Extracted data:
------------------------------------

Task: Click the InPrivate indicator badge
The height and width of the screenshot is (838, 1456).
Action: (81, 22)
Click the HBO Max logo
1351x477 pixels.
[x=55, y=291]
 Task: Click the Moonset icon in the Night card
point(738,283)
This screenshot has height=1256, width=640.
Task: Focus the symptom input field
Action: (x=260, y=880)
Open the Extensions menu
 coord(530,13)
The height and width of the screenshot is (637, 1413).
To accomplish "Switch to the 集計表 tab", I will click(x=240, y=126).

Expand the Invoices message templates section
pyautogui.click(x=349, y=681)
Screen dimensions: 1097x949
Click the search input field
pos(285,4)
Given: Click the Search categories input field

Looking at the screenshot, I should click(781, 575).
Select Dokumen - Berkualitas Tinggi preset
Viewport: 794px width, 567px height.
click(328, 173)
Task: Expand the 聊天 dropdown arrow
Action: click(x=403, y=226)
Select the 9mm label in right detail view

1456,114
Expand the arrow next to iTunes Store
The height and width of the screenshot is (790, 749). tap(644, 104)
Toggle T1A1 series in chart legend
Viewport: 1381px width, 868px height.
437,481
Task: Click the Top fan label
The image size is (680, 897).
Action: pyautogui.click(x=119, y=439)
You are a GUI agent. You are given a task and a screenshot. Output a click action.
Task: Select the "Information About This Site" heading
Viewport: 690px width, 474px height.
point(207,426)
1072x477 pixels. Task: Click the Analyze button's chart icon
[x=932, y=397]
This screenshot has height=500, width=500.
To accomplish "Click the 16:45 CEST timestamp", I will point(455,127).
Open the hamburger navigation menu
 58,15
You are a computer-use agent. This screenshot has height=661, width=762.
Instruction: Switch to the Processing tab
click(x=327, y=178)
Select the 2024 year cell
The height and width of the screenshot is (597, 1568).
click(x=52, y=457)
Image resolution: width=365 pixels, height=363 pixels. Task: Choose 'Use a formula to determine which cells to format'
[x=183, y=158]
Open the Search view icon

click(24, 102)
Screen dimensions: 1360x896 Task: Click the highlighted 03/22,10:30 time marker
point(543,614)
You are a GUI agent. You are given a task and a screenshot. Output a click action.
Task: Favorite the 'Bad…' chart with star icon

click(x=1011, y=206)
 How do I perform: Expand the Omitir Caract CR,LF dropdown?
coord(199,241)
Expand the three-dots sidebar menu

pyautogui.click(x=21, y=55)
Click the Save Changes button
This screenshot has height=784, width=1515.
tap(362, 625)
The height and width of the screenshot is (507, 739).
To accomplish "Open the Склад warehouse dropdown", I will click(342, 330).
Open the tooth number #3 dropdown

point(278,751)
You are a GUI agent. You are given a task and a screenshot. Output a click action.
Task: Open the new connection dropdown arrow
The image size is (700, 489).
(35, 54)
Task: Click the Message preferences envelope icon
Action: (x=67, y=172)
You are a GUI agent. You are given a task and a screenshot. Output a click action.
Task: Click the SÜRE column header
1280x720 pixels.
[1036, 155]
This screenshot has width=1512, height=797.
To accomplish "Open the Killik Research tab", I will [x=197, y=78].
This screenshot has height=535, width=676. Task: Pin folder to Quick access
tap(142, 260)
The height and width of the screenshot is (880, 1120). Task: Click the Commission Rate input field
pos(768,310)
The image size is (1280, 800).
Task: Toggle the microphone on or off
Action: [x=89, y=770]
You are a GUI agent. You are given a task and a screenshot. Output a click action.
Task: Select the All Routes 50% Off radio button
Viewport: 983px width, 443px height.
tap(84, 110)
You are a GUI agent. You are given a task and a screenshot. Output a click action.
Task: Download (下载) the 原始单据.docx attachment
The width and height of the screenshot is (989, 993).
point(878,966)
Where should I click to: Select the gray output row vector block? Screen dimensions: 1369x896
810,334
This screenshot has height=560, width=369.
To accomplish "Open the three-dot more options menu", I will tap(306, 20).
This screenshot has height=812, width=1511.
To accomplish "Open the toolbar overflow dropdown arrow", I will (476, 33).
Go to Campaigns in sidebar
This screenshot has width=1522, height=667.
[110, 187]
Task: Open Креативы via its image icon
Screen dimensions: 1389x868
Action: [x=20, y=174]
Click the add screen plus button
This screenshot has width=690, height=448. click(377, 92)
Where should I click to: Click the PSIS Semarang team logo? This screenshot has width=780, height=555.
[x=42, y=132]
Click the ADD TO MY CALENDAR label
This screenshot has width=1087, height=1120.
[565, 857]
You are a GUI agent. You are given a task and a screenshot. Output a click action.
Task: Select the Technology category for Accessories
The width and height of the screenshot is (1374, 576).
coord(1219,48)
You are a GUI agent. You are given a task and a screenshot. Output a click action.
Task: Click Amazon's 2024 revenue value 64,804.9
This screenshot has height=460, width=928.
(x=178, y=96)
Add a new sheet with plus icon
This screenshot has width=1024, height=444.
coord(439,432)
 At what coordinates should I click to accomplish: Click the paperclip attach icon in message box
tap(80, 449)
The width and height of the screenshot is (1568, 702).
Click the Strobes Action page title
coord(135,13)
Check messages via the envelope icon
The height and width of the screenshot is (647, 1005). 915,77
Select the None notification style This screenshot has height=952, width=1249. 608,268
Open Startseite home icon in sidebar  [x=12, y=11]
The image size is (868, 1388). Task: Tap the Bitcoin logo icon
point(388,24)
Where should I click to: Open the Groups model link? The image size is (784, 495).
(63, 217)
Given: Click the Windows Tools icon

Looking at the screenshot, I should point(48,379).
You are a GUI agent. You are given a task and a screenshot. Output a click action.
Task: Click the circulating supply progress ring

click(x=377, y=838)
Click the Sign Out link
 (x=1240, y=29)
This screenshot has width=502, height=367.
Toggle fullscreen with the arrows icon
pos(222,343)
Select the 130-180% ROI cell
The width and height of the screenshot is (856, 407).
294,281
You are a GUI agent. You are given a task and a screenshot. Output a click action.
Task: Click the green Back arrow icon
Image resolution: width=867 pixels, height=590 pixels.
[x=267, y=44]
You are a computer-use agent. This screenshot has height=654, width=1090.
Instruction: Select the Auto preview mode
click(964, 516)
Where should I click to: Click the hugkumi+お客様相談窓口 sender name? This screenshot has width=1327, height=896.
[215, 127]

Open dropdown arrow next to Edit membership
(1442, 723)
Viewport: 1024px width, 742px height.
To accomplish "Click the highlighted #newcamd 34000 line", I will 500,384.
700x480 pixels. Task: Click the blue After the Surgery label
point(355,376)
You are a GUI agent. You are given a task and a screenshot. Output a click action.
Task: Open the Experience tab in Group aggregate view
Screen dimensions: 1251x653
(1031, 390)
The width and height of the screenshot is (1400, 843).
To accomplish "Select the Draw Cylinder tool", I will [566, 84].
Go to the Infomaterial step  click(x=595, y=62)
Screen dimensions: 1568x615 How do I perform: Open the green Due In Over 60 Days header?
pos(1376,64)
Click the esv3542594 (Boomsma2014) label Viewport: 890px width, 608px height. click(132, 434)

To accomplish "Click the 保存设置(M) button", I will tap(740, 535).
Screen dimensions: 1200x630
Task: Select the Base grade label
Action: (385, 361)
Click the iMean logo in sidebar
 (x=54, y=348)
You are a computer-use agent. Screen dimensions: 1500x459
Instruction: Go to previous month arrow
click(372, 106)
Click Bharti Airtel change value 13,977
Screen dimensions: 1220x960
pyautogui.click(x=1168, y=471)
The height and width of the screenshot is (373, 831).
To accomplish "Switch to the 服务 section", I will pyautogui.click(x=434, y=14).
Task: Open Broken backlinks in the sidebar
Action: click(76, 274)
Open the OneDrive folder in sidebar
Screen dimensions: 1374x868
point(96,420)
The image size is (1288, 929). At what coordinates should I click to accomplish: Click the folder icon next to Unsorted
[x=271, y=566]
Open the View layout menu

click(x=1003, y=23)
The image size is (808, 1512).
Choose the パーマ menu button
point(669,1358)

------------------------------------

Exercise prompt: Without omitting anything, retype all of the material above exactly.

Solved exercise:
Task: Click the InPrivate indicator badge
The height and width of the screenshot is (838, 1456).
Action: (81, 22)
Click the HBO Max logo
1351x477 pixels.
[x=55, y=291]
 Task: Click the Moonset icon in the Night card
point(738,283)
This screenshot has height=1256, width=640.
Task: Focus the symptom input field
Action: (x=260, y=880)
Open the Extensions menu
 coord(530,13)
The height and width of the screenshot is (637, 1413).
To accomplish "Switch to the 集計表 tab", I will click(x=240, y=126).

Expand the Invoices message templates section
pyautogui.click(x=349, y=681)
Screen dimensions: 1097x949
Click the search input field
pos(285,4)
Given: Click the Search categories input field

Looking at the screenshot, I should click(781, 575).
Select Dokumen - Berkualitas Tinggi preset
Viewport: 794px width, 567px height.
click(328, 173)
Task: Expand the 聊天 dropdown arrow
Action: click(x=403, y=226)
Select the 9mm label in right detail view

1456,114
Expand the arrow next to iTunes Store
The height and width of the screenshot is (790, 749). tap(644, 104)
Toggle T1A1 series in chart legend
Viewport: 1381px width, 868px height.
437,481
Task: Click the Top fan label
The image size is (680, 897).
Action: pyautogui.click(x=119, y=439)
You are a GUI agent. You are given a task and a screenshot. Output a click action.
Task: Select the "Information About This Site" heading
Viewport: 690px width, 474px height.
point(207,426)
1072x477 pixels. Task: Click the Analyze button's chart icon
[x=932, y=397]
This screenshot has height=500, width=500.
To accomplish "Click the 16:45 CEST timestamp", I will point(455,127).
Open the hamburger navigation menu
 58,15
You are a computer-use agent. This screenshot has height=661, width=762.
Instruction: Switch to the Processing tab
click(x=327, y=178)
Select the 2024 year cell
The height and width of the screenshot is (597, 1568).
click(x=52, y=457)
Image resolution: width=365 pixels, height=363 pixels. Task: Choose 'Use a formula to determine which cells to format'
[x=183, y=158]
Open the Search view icon

click(24, 102)
Screen dimensions: 1360x896 Task: Click the highlighted 03/22,10:30 time marker
point(543,614)
You are a GUI agent. You are given a task and a screenshot. Output a click action.
Task: Favorite the 'Bad…' chart with star icon

click(x=1011, y=206)
 How do I perform: Expand the Omitir Caract CR,LF dropdown?
coord(199,241)
Expand the three-dots sidebar menu

pyautogui.click(x=21, y=55)
Click the Save Changes button
This screenshot has height=784, width=1515.
tap(362, 625)
The height and width of the screenshot is (507, 739).
To accomplish "Open the Склад warehouse dropdown", I will click(342, 330).
Open the tooth number #3 dropdown

point(278,751)
You are a GUI agent. You are given a task and a screenshot. Output a click action.
Task: Open the new connection dropdown arrow
The image size is (700, 489).
(35, 54)
Task: Click the Message preferences envelope icon
Action: (x=67, y=172)
You are a GUI agent. You are given a task and a screenshot. Output a click action.
Task: Click the SÜRE column header
1280x720 pixels.
[1036, 155]
This screenshot has width=1512, height=797.
To accomplish "Open the Killik Research tab", I will [x=197, y=78].
This screenshot has height=535, width=676. Task: Pin folder to Quick access
tap(142, 260)
The height and width of the screenshot is (880, 1120). Task: Click the Commission Rate input field
pos(768,310)
The image size is (1280, 800).
Task: Toggle the microphone on or off
Action: [x=89, y=770]
You are a GUI agent. You are given a task and a screenshot. Output a click action.
Task: Select the All Routes 50% Off radio button
Viewport: 983px width, 443px height.
tap(84, 110)
You are a GUI agent. You are given a task and a screenshot. Output a click action.
Task: Download (下载) the 原始单据.docx attachment
The width and height of the screenshot is (989, 993).
point(878,966)
Where should I click to: Select the gray output row vector block? Screen dimensions: 1369x896
810,334
This screenshot has height=560, width=369.
To accomplish "Open the three-dot more options menu", I will tap(306, 20).
This screenshot has height=812, width=1511.
To accomplish "Open the toolbar overflow dropdown arrow", I will (476, 33).
Go to Campaigns in sidebar
This screenshot has width=1522, height=667.
[110, 187]
Task: Open Креативы via its image icon
Screen dimensions: 1389x868
Action: [x=20, y=174]
Click the add screen plus button
This screenshot has width=690, height=448. click(377, 92)
Where should I click to: Click the PSIS Semarang team logo? This screenshot has width=780, height=555.
[x=42, y=132]
Click the ADD TO MY CALENDAR label
This screenshot has width=1087, height=1120.
[565, 857]
You are a GUI agent. You are given a task and a screenshot. Output a click action.
Task: Select the Technology category for Accessories
The width and height of the screenshot is (1374, 576).
coord(1219,48)
You are a GUI agent. You are given a task and a screenshot. Output a click action.
Task: Click Amazon's 2024 revenue value 64,804.9
This screenshot has height=460, width=928.
(x=178, y=96)
Add a new sheet with plus icon
This screenshot has width=1024, height=444.
coord(439,432)
 At what coordinates should I click to accomplish: Click the paperclip attach icon in message box
tap(80, 449)
The width and height of the screenshot is (1568, 702).
Click the Strobes Action page title
coord(135,13)
Check messages via the envelope icon
The height and width of the screenshot is (647, 1005). 915,77
Select the None notification style This screenshot has height=952, width=1249. 608,268
Open Startseite home icon in sidebar  [x=12, y=11]
The image size is (868, 1388). Task: Tap the Bitcoin logo icon
point(388,24)
Where should I click to: Open the Groups model link? The image size is (784, 495).
(63, 217)
Given: Click the Windows Tools icon

Looking at the screenshot, I should point(48,379).
You are a GUI agent. You are given a task and a screenshot. Output a click action.
Task: Click the circulating supply progress ring

click(x=377, y=838)
Click the Sign Out link
 (x=1240, y=29)
This screenshot has width=502, height=367.
Toggle fullscreen with the arrows icon
pos(222,343)
Select the 130-180% ROI cell
The width and height of the screenshot is (856, 407).
294,281
You are a GUI agent. You are given a task and a screenshot. Output a click action.
Task: Click the green Back arrow icon
Image resolution: width=867 pixels, height=590 pixels.
[x=267, y=44]
You are a computer-use agent. This screenshot has height=654, width=1090.
Instruction: Select the Auto preview mode
click(964, 516)
Where should I click to: Click the hugkumi+お客様相談窓口 sender name? This screenshot has width=1327, height=896.
[215, 127]

Open dropdown arrow next to Edit membership
(1442, 723)
Viewport: 1024px width, 742px height.
To accomplish "Click the highlighted #newcamd 34000 line", I will 500,384.
700x480 pixels. Task: Click the blue After the Surgery label
point(355,376)
You are a GUI agent. You are given a task and a screenshot. Output a click action.
Task: Open the Experience tab in Group aggregate view
Screen dimensions: 1251x653
(1031, 390)
The width and height of the screenshot is (1400, 843).
To accomplish "Select the Draw Cylinder tool", I will [566, 84].
Go to the Infomaterial step  click(x=595, y=62)
Screen dimensions: 1568x615 How do I perform: Open the green Due In Over 60 Days header?
pos(1376,64)
Click the esv3542594 (Boomsma2014) label Viewport: 890px width, 608px height. click(132, 434)

To accomplish "Click the 保存设置(M) button", I will tap(740, 535).
Screen dimensions: 1200x630
Task: Select the Base grade label
Action: (385, 361)
Click the iMean logo in sidebar
 (x=54, y=348)
You are a computer-use agent. Screen dimensions: 1500x459
Instruction: Go to previous month arrow
click(372, 106)
Click Bharti Airtel change value 13,977
Screen dimensions: 1220x960
pyautogui.click(x=1168, y=471)
The height and width of the screenshot is (373, 831).
To accomplish "Switch to the 服务 section", I will pyautogui.click(x=434, y=14).
Task: Open Broken backlinks in the sidebar
Action: click(76, 274)
Open the OneDrive folder in sidebar
Screen dimensions: 1374x868
point(96,420)
The image size is (1288, 929). At what coordinates should I click to accomplish: Click the folder icon next to Unsorted
[x=271, y=566]
Open the View layout menu

click(x=1003, y=23)
The image size is (808, 1512).
Choose the パーマ menu button
point(669,1358)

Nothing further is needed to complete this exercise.